West Chester Man Wonders About This Olive Grabber. Crime.
I wonder if some guy was at a party one time and he hid behind a window drape. Then...at just the right time... when some snobby ass lady was standing within his reach, he sloooooowly extended the olive grabber (see picture above) that he was holding and grabbed her nip:
Snobby Lady: (slaps face of monocle wearing chap she's talking to) WHY. I. NEVER!
Monocle Guy: (shrugs shoulders) WHAT????
The then the dude with the olive grabber stealthily climbed out the window and escaped into the night.
The perfect crime.
10 comments:
And at the end of the story I was going to add: The End? (with a question mark)
But I didn't want to blow your mind.
The poor Monopoly dude always gets the short end of the stick in these scenarios.
Love it!
As long as there's no cherry grabber, that is.
That could be taken sooo many ways... ugh...

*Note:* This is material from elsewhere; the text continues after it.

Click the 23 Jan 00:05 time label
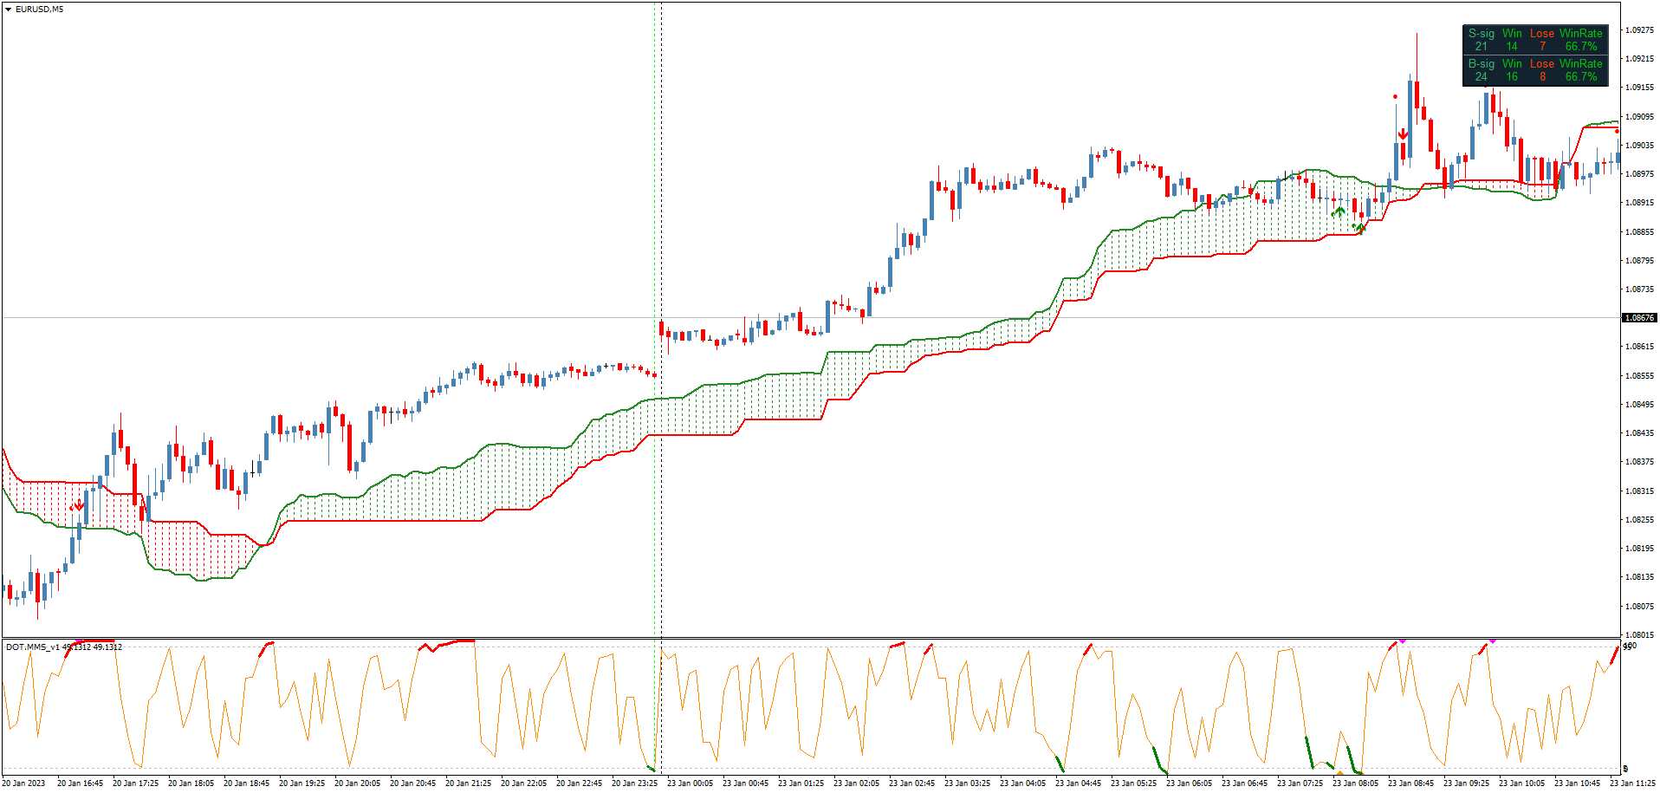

Chris - that slum lord deserves it!!
Sybil - No comment (per my blog lawyers)
Was the chick's name "Olive"?
Where do you buy these olive grabbers?
jus' askin...
needs some practical experimentation I thing... ;-)
yea--I'm sure this really happened once. Just can't remember where or when.....
I use those things in the workshop to pick up small screws and things. Thank goodness your crime did not use an OLIVE FORK!... OUCHHHH! W.C.C.
Candy - you can purchase them on the world wide web.